## WORK TO COMPLETE
Only certain lines below are wanted: those starting at the line containing "You are a computer-use" and ending at the line containing "Task: Go to next month in mini calendar", both included, each retyped exactly.
== RAW DATA
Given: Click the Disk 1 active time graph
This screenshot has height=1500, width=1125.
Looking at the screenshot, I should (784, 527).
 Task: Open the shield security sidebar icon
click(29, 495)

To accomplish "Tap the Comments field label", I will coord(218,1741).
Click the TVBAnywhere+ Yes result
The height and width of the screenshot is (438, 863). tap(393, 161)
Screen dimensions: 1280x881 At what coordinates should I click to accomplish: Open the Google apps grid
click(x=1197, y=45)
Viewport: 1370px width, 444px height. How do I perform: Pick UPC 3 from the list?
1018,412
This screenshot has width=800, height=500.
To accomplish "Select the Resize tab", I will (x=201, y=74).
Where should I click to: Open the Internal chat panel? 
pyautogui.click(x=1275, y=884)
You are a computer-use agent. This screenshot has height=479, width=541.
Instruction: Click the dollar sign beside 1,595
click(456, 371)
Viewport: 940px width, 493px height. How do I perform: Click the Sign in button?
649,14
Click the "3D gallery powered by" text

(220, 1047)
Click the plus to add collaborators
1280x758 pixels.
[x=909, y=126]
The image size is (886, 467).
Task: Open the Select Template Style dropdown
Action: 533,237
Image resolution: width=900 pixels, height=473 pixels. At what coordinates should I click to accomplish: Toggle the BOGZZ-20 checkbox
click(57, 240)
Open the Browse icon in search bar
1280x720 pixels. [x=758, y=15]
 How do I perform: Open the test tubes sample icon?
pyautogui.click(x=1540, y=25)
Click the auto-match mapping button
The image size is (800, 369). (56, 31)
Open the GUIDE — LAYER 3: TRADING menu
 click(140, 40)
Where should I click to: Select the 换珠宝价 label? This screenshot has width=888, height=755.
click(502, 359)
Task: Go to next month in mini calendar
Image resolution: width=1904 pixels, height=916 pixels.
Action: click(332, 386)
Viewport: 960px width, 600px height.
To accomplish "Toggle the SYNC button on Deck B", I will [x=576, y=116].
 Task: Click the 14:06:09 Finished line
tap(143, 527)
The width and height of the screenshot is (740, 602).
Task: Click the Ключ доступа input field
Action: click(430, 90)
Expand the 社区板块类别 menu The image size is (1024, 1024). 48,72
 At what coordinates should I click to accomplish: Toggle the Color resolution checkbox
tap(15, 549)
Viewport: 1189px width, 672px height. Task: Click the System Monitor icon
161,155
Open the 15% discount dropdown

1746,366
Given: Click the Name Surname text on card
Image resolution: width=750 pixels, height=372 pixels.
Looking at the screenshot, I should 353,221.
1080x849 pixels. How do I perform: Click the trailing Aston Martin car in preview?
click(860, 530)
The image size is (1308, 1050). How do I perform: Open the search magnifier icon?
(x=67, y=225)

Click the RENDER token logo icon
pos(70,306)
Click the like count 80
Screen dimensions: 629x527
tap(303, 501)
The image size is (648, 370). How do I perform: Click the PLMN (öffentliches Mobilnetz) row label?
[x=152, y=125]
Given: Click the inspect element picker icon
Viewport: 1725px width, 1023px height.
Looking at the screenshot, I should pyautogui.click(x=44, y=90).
====
## WRITTEN ANSWER
You are a computer-use agent. This screenshot has height=479, width=541.
Instruction: Click the dollar sign beside 1,595
click(456, 371)
Viewport: 940px width, 493px height. How do I perform: Click the Sign in button?
649,14
Click the "3D gallery powered by" text

(220, 1047)
Click the plus to add collaborators
1280x758 pixels.
[x=909, y=126]
The image size is (886, 467).
Task: Open the Select Template Style dropdown
Action: 533,237
Image resolution: width=900 pixels, height=473 pixels. At what coordinates should I click to accomplish: Toggle the BOGZZ-20 checkbox
click(57, 240)
Open the Browse icon in search bar
1280x720 pixels. [x=758, y=15]
 How do I perform: Open the test tubes sample icon?
pyautogui.click(x=1540, y=25)
Click the auto-match mapping button
The image size is (800, 369). (56, 31)
Open the GUIDE — LAYER 3: TRADING menu
 click(140, 40)
Where should I click to: Select the 换珠宝价 label? This screenshot has width=888, height=755.
click(502, 359)
Task: Go to next month in mini calendar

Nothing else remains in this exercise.